I learnt again today, how our best role as Christians is to be like the Easter donkey.
This is a true story, but the names are changed for anonymity’s sake. For some months now I’ve been visiting an elderly relative – let’s call her Mary – in a local nursing home. She’s always been sitting in a big lounge in a semi- circle of eight other ladies who have often been included in our conversation. A couple of weeks ago on Mothering Sunday a friend, Frances, and I went together. We exchanged greetings and said how we’d been given flowers during our church service and what a lovely service it had been. One of the ladies said she was Roman Catholic and asked how we described ourselves as Christians. We explained that we didn’t have a label like that: we didn’t call ourselves Baptist, or Anglicans, or Presbyterian or anything, but we loved the Lord Jesus Christ and went to churches that worshipped Him and taught the Bible.
Margaret, a 94 year old who had been independent until she suffered a stroke about a year ago said she loved the psalm about ‘The Lord is my shepherd,’ but couldn’t remember all of it now. She tried to say it every night before she went to sleep, but couldn’t get to the end of it. ‘I’ve got it on my Kindle on my phone,’ I said, ‘Shall I read it now?’ So I did – you could have heard a pin drop. ‘Shall I read my favourite psalm?’ I asked. ‘Oh yes, please!’ I read psalm 139. My eyes were on the words so I couldn’t see their faces, but Frances said they were ‘all aglow’. Then we said the Lord’s prayer together, and then, because Frances has an excellent voice we all sang a few verses of the old, familiar hymns. To end our impromptu ‘service’ I prayed for them individually, by name, for freedom from pain, for a good night’s sleep, and that most of all they would sense the presence of the Lord Jesus with them. A couple had tears in their eyes and one said, ‘Praying brings things together…’
Earlier this week my relative was ‘promoted to Glory’, as the Hospital Chaplain put it, and I thought I’d visit the Nursing Home today to thank them for their kindness to her. I’d hardly said ‘hello’ when Margaret grasped my hand and said how sorry they were for my loss and that they’d all said the Lord’s prayer together when they’d heard the news. I said not to be sorry and I wasn’t sad because Mary had put up with an awful illness for a long time and had longed to be at Home with the Lord. ‘Yes,’ said Margaret, ‘She would sit there muttering to herself but she was praying, really.’ Then she said, ‘Will you still come and visit us? Will you read to us?’ and Ethel, sitting next to her nodded vigorously. So, I will. And I thought again how these are the Sunday school generation, and marvelled at the connection the Holy Spirit makes, again and again. As one of the modern songs says, ‘He never gives up, never lets go!’

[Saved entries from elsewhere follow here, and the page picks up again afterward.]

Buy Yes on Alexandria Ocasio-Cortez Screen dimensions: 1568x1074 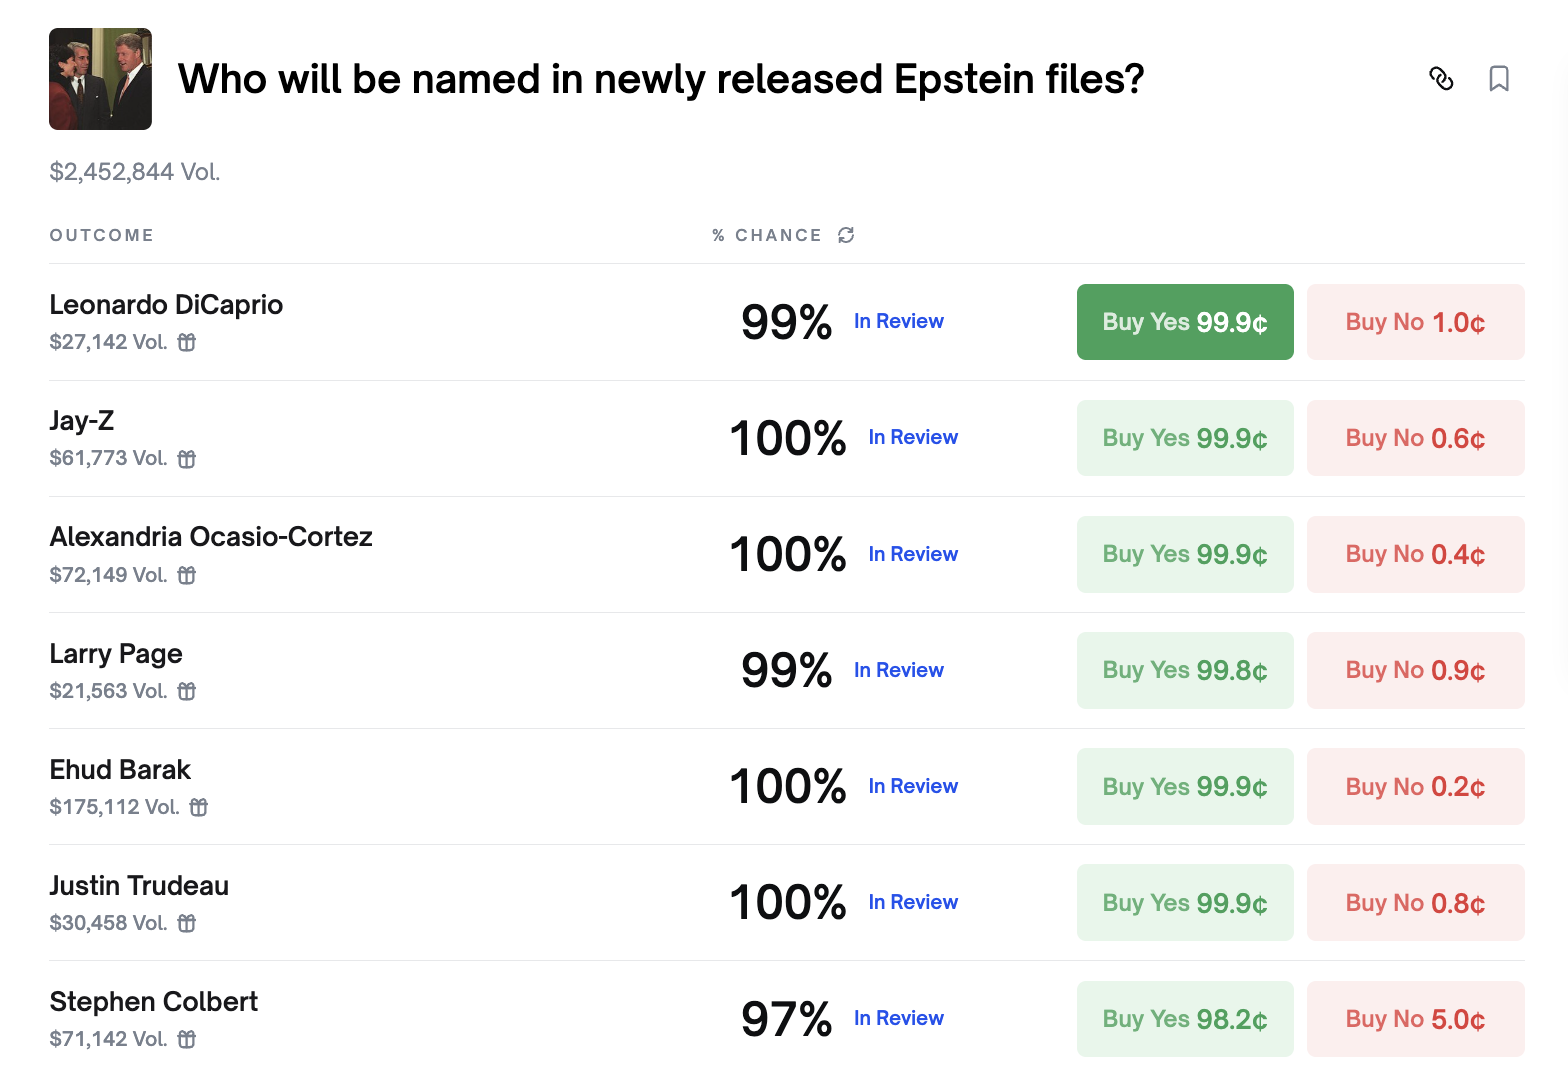click(x=1185, y=554)
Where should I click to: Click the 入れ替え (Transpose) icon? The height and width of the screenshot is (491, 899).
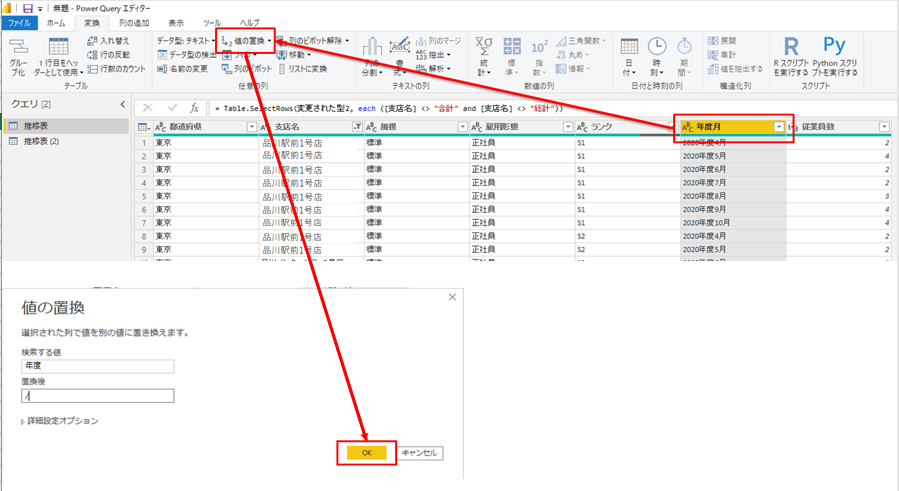click(92, 41)
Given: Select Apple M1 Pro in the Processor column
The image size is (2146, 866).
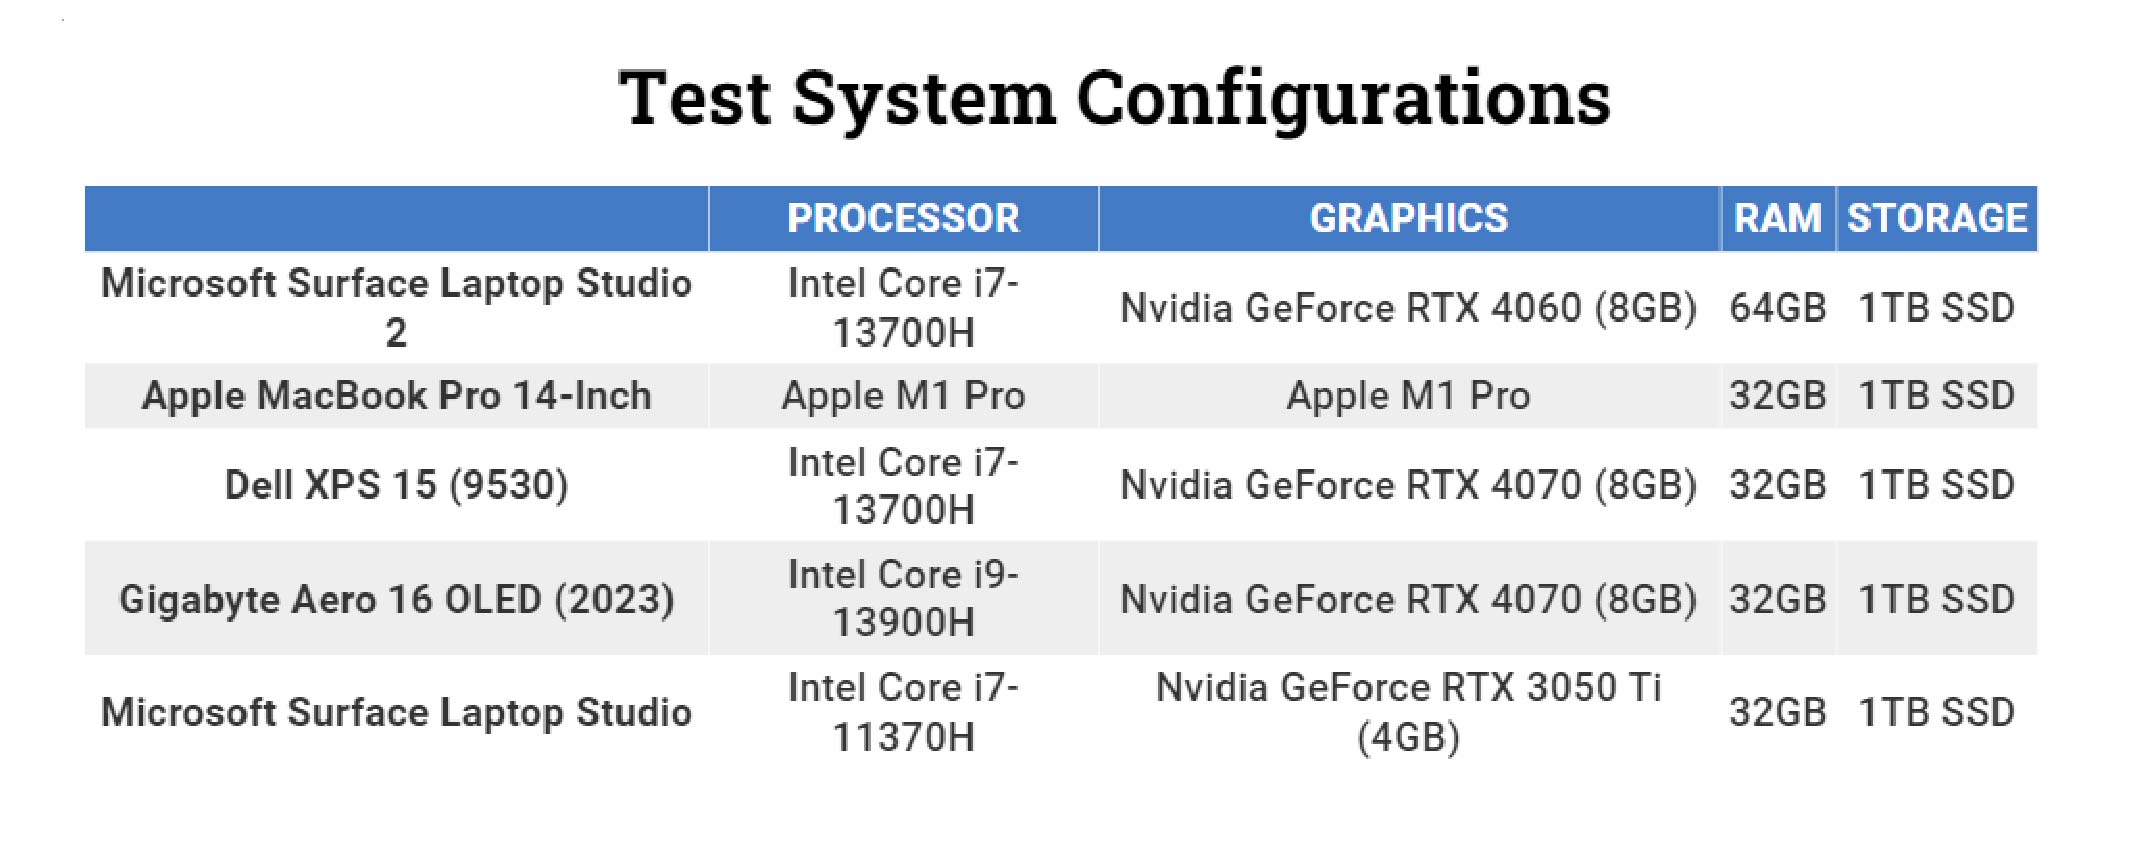Looking at the screenshot, I should click(x=903, y=396).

Psalm 42:7 says that ‘deep calls to deep …‘ Watchman Nee and others agree that it is about ‘the deep things of God calling to the deep things of man.’ And many people have described examples of experiencing this, and seeing it happen even with people with deep dementia. And why not people with dementia? Because the Spirit bypasses the damaged brain and touches the spirit of the person. I think it’s one of the most precious things Jesus does.
So I’m puzzled by a passage in a book I’ve been sent for review that refers to Carl Rogers, a psychologist who shifted counselling from the Freudian, expert-lead premise to Person Centred counselling. His values were avowedly humanistic. The author notes that he wrote, ‘When I am closest to my inner, intuitive self, when I am somehow in touch with the unknown in me …Then, simply my presence is releasing and helpful to the other … Our relationship transcends itself and becomes part of something larger. Profound growth and healing are also present.’
The author suggests that this ‘deep calling to deep’ is what happens when this person to person connection is made,’ simply by one being fully with the other in silence and stillness, drawing them both into what the Bible describes as ‘the breadth and length and height and depth’, and the knowledge of ‘the love of Christ that surpasses knowledge’ (Ephesians 3:18-19). It is a kind of wordless prayer.
Perhaps it’s the juxtaposition of Rogers the humanist, with the love of Christ that perplexes me. I’ve seen the Holy Spirit at work so many times – as with the ladies in the nursing home, that I believe that it’s nothing to do with ‘finding the unknown in myself’ and a transcending relationship. The work; the power and the glory are His, all His. It’s very relaxing to know that. If you’d like to bless frail residents in care homes you can be happy knowing that, like the Easter donkey, you’re simply carrying Someone too marvellous for words.